Contra Unión Republicana Democrática (URD) y Copei, el régimen había sido más permisivo, y dejaba a sus líderes actuar políticamente, con ciertas limitaciones, pero su dirigencia no estaba siendo objeto de persecuciones ni habían tenido que salir para el exilio.
Es así que ante el llamado a la abstención hecho por AD, URD, y su líder Jóvito Villalba, a la cabeza, hicieron un vehemente llamado a la participación electoral, para derrotar a la Dictadura con votos.
Por su parte, Copei efectúa un gran mitin en el Nuevo Circo de Caracas, y su líder, Rafael Caldera, en un memorable discurso, señala: “Escogemos la lucha”, donde deja sentada la posición de su partido, de mir a la contienda electoral.
El Gobierno, por su parte, crea su propio partido político: el Frente Electoral Independiente (FEI), para participar en estas elecciones.
El FEI se lanzó a la campaña buscando conquistar apoyos para el Gobierno, y entre sus lemas estaba: “La constituyente debe representar al pueblo, y no a los líderes fracasados”, además de indicar que “luchamos por la constitucionalidad”. El color electoral del FEI era azul con amarillo.
Pero quien realmente realizó una campaña vibrante, impactante, y de verbo encendido, fue Jóvito Villalba, junto con su partido URD. La campaña de Jóvito fue tan aguerrida, que más bien parecía elo candidato presidencial, que un candidato a una constituyente.
El lema de URD era retador: “Todos de pie, todos unidos, para conquistar la libertad. Vota Amarillo. El pueblo triunfará”.
Es así como finalmente, se llevan a cabo las elecciones para la constituyente del 52, el 30 de noviembre, que habría de convertirse en una fecha heroica para el partido URD, que obtuvo un triunfo resonante.
A final del día, en la casa del partido amarillo, Jóvito Villalba era vitoreado y exaltado, como el líder de aquella gesta electoral. URD, a pesar del llamado abstencionista de AD, logró una impresionante votación de 1.198.000 votos aproximadamente, lo que significaba un 62% del electorado. El FEI logró, con toda la maquinaria del régimen a su favor, 403.000 votos (21%), y Copei 306.000 votos (16%).
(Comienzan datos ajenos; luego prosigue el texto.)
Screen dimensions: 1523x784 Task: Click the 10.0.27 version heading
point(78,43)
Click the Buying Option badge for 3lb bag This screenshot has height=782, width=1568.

Una vez “rodando” estos resultados por todo el país, el régimen de Pérez Jiménez destituye a las autoridades electorales, prohíbe a los medios periodísticos la divulgación de resultados, y manda a detener a Jóvito Villalba, y lo expulsa del país.
Finalmente se dan a conocer unos resultados manipulados, donde el FEI obtiene 788.000 votos, URD 638.000 y Copei 300.000. Y por supuesto, en número de escaños el FEI logra mayoría absoluta, por lo que en 1953 esa constituyente aprueba una nueva Carta Magna, que le da amplios poderes a Marcos Pérez Jiménez.